**Stated problem 1**
Render the records as a JSON list of strings with one string per line, leaving out blank lines. Begin at the first line of the records and stop after the line that contains "click(x=529, y=50)".

# start of Text section

We were in hope that Mr. Henry R. Tedder, who is the chairman of the Council of the Library Association and its honorary treasurer and an ex-president,—and otherwise the secretary of the Athenaeum Club,—would have come as our delegate, because Mr. Tedder's importance is intrinsic and not like mine purely adventitious and depending wholly upon the office which I at the moment have the privilege to hold; but it was impossible for Mr. Tedder to come on this occasion and, ladies and gentlemen, I am the best that we can do for you at this time.

But I am happy to say that it is the general feeling of the Council that in future we should not let many meetings of the A. L. A.—at all events in the eastern states—go by without sending one or more members of our Association to be present at them. I do not think that there is anything from which our Association is likely to get a more valuable return than by the visits of some of its more prominent members to America in order that they may see for themselves and not merely read about what you are doing, and how you are doing it and get some knowledge of the conditions under which you are working, of your achievements and of your difficulties, and so bring to library work in Great Britain that added power which must inevitably come from a wider knowledge. So that I trust that the imperfections of the present delegate will be overlooked, in the hope not only of more but of better to come.

# end of Text section
# start of Material shown

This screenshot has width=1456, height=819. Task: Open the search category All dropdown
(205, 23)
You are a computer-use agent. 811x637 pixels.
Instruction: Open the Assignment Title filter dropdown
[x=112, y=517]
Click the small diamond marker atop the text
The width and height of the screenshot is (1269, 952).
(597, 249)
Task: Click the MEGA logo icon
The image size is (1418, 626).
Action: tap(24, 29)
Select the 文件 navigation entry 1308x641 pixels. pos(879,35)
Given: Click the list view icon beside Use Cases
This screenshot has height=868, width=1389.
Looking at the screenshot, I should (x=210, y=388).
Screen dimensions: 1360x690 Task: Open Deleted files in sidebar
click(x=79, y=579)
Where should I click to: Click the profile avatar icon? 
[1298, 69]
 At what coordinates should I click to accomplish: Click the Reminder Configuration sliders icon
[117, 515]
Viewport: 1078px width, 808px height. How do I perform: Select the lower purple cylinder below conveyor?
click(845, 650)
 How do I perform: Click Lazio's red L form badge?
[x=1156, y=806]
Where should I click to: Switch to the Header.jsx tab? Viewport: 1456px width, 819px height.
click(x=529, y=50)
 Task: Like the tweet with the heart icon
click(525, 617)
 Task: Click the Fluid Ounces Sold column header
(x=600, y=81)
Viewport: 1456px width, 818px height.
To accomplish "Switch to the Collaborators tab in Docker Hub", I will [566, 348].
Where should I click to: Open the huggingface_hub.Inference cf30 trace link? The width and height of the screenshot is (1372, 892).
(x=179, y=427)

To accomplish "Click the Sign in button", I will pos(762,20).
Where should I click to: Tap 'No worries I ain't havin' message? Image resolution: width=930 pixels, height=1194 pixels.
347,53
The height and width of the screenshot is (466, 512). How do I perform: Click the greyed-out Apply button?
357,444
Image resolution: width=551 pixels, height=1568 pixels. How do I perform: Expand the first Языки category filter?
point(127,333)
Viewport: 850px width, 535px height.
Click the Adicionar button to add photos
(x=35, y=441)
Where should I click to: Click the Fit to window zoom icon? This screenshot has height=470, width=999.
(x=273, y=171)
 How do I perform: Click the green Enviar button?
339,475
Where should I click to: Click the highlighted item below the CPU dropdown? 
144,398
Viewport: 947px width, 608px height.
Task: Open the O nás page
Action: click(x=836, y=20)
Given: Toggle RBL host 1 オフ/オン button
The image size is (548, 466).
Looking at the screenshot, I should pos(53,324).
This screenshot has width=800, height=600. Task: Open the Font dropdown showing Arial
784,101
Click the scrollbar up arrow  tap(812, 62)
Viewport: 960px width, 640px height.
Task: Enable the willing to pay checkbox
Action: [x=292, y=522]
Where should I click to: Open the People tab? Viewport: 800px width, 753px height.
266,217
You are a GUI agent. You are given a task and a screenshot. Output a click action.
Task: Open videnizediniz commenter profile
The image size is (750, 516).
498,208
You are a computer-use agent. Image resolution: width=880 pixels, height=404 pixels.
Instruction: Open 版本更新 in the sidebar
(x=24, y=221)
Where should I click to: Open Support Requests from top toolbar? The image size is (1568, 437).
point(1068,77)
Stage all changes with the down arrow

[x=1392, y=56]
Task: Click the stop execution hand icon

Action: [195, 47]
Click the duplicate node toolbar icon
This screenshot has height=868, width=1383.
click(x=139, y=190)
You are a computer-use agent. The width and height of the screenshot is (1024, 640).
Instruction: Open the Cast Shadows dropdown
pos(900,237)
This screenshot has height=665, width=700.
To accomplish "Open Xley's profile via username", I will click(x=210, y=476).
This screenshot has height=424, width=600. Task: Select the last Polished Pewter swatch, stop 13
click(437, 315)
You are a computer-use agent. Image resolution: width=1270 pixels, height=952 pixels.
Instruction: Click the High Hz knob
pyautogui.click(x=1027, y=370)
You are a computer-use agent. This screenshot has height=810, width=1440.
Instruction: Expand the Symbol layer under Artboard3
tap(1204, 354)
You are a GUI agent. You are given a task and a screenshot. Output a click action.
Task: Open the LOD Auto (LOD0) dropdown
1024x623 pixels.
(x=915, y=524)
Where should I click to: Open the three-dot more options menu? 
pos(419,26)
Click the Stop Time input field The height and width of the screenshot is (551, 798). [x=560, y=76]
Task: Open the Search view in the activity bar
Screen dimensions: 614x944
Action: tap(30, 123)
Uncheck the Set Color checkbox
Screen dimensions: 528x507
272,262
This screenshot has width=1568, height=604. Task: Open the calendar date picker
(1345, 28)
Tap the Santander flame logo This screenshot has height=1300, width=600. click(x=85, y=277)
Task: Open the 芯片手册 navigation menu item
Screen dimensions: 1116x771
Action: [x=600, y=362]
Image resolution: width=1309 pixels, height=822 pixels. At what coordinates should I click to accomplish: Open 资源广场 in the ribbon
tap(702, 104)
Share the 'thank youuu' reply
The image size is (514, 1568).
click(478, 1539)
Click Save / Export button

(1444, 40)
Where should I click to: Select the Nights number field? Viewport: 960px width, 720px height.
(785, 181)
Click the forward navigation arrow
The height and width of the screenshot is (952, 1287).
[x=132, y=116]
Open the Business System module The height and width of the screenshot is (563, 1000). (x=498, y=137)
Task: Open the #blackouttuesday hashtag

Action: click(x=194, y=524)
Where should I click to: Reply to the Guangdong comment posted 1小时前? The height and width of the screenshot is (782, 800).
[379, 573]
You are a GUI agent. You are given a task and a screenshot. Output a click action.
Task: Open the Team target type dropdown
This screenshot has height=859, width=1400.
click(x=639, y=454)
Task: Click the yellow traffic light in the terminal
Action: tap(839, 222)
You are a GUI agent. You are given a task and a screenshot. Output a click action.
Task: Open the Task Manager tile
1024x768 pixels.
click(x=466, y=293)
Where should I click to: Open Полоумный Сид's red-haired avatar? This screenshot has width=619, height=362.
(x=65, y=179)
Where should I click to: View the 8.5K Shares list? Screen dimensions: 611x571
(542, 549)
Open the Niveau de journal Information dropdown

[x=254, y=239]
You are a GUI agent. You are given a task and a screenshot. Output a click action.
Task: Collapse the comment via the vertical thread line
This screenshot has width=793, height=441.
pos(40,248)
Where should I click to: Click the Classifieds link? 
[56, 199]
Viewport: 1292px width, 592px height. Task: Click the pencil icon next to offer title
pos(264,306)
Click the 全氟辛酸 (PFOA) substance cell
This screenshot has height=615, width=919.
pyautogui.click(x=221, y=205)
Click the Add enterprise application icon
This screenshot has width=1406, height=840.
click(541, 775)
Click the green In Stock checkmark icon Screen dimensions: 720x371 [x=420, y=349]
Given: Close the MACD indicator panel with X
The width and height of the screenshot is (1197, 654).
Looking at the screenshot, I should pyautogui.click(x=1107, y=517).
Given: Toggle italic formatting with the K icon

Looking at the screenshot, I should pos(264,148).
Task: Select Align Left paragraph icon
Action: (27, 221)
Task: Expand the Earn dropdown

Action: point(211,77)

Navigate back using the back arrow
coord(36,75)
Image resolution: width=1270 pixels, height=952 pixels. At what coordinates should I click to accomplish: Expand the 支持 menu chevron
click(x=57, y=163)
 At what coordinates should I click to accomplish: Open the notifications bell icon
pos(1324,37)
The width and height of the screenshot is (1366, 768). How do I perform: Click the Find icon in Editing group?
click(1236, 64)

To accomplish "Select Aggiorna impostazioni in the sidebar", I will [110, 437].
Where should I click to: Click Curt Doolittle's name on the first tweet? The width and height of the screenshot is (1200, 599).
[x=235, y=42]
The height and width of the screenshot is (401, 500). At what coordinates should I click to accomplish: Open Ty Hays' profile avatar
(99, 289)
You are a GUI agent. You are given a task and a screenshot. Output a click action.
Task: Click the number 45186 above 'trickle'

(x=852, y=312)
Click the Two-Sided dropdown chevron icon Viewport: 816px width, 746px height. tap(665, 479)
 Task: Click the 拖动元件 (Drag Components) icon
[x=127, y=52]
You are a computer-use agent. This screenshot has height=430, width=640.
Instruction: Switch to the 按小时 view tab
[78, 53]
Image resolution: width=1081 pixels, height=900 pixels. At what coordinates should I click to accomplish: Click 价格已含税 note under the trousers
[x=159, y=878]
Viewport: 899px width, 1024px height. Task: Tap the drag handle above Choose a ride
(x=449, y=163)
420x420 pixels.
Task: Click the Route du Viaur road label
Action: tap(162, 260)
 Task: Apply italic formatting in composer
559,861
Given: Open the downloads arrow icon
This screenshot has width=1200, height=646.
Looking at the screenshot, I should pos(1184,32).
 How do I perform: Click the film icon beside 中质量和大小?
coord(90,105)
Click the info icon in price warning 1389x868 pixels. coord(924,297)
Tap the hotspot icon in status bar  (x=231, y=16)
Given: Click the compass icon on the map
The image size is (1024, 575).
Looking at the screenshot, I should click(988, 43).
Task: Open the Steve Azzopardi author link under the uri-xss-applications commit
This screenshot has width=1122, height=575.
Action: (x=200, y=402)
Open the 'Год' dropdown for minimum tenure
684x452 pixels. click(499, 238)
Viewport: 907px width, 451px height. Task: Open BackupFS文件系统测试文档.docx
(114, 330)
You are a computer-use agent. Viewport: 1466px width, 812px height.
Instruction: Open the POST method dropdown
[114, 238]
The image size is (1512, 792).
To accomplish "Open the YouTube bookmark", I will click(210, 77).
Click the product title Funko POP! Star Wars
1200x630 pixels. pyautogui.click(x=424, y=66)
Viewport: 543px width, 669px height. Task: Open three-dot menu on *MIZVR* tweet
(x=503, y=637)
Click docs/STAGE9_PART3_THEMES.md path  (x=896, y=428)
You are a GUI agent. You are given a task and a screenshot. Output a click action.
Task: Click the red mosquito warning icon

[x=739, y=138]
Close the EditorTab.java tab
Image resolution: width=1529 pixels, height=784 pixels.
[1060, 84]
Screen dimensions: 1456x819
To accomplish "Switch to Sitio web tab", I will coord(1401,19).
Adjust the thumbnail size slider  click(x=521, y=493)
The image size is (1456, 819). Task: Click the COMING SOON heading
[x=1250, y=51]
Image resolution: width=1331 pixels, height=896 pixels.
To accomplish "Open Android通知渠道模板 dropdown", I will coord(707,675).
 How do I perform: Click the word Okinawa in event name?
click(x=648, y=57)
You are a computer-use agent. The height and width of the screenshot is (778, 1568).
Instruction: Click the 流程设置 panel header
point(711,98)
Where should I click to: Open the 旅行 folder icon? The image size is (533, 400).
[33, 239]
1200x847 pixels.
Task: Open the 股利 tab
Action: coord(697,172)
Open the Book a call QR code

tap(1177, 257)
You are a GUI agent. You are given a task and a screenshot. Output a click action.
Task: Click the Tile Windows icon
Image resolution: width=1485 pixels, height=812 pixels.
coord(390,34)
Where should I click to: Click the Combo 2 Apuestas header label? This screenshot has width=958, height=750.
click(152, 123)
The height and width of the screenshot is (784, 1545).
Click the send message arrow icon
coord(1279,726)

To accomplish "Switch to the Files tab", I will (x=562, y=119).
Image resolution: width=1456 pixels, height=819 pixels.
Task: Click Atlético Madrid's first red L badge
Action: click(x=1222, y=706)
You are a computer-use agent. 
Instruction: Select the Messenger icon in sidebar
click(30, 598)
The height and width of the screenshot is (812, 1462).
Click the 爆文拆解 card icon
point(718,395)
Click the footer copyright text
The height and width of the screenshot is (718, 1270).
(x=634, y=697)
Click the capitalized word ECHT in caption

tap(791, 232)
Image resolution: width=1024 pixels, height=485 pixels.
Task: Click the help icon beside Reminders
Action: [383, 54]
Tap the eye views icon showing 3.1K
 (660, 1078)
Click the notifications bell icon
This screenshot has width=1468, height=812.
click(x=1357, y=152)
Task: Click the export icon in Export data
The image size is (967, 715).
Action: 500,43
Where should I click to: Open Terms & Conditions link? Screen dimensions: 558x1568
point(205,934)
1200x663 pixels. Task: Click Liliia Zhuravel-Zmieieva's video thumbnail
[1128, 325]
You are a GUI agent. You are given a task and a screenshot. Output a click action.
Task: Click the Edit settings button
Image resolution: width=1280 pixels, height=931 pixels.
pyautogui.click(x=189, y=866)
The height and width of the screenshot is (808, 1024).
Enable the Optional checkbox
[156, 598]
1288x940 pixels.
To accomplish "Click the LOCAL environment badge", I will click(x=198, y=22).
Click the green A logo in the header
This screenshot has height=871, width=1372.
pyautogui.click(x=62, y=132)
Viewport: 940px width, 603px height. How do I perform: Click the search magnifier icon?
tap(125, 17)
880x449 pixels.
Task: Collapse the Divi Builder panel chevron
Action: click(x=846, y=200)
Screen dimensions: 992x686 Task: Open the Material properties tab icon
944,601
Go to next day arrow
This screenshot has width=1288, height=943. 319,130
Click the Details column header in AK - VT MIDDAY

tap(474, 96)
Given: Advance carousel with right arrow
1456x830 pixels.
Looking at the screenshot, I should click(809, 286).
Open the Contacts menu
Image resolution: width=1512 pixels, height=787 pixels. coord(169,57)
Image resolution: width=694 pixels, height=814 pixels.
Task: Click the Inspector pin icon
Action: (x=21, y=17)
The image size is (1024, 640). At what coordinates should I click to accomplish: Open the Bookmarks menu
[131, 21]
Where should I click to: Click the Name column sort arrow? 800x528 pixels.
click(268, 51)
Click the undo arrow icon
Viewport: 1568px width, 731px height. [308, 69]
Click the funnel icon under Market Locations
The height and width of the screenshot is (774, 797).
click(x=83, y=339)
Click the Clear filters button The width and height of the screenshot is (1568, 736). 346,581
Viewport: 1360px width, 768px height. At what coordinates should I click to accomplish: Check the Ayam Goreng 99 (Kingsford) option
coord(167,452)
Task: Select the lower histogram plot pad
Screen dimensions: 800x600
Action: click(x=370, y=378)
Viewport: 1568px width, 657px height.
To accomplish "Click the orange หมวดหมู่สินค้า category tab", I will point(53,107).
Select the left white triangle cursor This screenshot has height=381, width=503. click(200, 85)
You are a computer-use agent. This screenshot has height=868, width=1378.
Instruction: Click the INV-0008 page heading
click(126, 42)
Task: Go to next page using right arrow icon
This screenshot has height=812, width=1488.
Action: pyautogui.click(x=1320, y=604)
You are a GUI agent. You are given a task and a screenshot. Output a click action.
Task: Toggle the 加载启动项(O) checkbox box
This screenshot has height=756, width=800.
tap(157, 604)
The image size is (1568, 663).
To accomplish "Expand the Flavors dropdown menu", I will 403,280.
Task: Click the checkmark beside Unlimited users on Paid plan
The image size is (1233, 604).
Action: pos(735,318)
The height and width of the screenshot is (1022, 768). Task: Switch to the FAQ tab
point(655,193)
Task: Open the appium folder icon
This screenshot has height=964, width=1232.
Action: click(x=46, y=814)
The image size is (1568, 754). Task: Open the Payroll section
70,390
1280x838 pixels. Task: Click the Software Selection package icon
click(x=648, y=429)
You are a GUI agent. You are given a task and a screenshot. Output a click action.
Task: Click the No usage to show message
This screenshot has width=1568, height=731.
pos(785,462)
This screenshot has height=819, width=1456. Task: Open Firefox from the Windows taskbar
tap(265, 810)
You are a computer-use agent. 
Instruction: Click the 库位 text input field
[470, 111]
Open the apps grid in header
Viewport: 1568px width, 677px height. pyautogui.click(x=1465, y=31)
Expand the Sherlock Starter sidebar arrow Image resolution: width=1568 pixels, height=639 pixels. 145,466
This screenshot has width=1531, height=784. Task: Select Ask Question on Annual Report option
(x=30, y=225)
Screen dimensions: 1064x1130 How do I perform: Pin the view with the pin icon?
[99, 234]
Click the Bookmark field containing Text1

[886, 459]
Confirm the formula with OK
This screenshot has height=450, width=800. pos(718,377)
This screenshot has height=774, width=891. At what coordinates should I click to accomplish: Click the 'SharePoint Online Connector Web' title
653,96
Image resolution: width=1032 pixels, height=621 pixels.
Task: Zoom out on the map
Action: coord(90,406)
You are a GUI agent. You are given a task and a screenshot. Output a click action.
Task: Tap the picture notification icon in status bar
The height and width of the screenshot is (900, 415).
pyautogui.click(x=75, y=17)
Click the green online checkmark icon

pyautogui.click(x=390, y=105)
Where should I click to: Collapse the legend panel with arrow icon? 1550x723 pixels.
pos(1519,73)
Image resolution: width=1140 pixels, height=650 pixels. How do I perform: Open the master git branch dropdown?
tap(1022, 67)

# end of Material shown

**Stated problem 2**
Write the next part of the speech about the Library Association's delegate to the A. L. A., picking up right after its last sentence.

**Final answer 1**
[
  "This screenshot has width=1456, height=819. Task: Open the search category All dropdown",
  "(205, 23)",
  "You are a computer-use agent. 811x637 pixels.",
  "Instruction: Open the Assignment Title filter dropdown",
  "[x=112, y=517]",
  "Click the small diamond marker atop the text",
  "The width and height of the screenshot is (1269, 952).",
  "(597, 249)",
  "Task: Click the MEGA logo icon",
  "The image size is (1418, 626).",
  "Action: tap(24, 29)",
  "Select the 文件 navigation entry 1308x641 pixels. pos(879,35)",
  "Given: Click the list view icon beside Use Cases",
  "This screenshot has height=868, width=1389.",
  "Looking at the screenshot, I should (x=210, y=388).",
  "Screen dimensions: 1360x690 Task: Open Deleted files in sidebar",
  "click(x=79, y=579)",
  "Where should I click to: Click the profile avatar icon? ",
  "[1298, 69]",
  " At what coordinates should I click to accomplish: Click the Reminder Configuration sliders icon",
  "[117, 515]",
  "Viewport: 1078px width, 808px height. How do I perform: Select the lower purple cylinder below conveyor?",
  "click(845, 650)",
  " How do I perform: Click Lazio's red L form badge?",
  "[x=1156, y=806]",
  "Where should I click to: Switch to the Header.jsx tab? Viewport: 1456px width, 819px height.",
  "click(x=529, y=50)"
]

**Final answer 2**
I am also requested by my Council to extend a very hearty invitation to the members of the American Library Association to attend the annual meeting of the Library Association to be held in 1914. That meeting will almost certainly be held at Oxford, by invitation of the University and of the city. I need not of course point out the extreme suitability of the city of Oxford for a meeting of librarians, nor the attractions which Oxford must possess for everyone who likes an atmosphere of ancient learning and who revels in the architectural glories of a bygone day. So we hope that as many of you as possible will come over there for that meeting in order that we may make of it a sort of Americo-Anglican conference. Observe the order, please, in which I mention those words. I draw special attention to that because I believe I have somewhat of a reputation for an absence of tact on these occasions—at any rate among our own members.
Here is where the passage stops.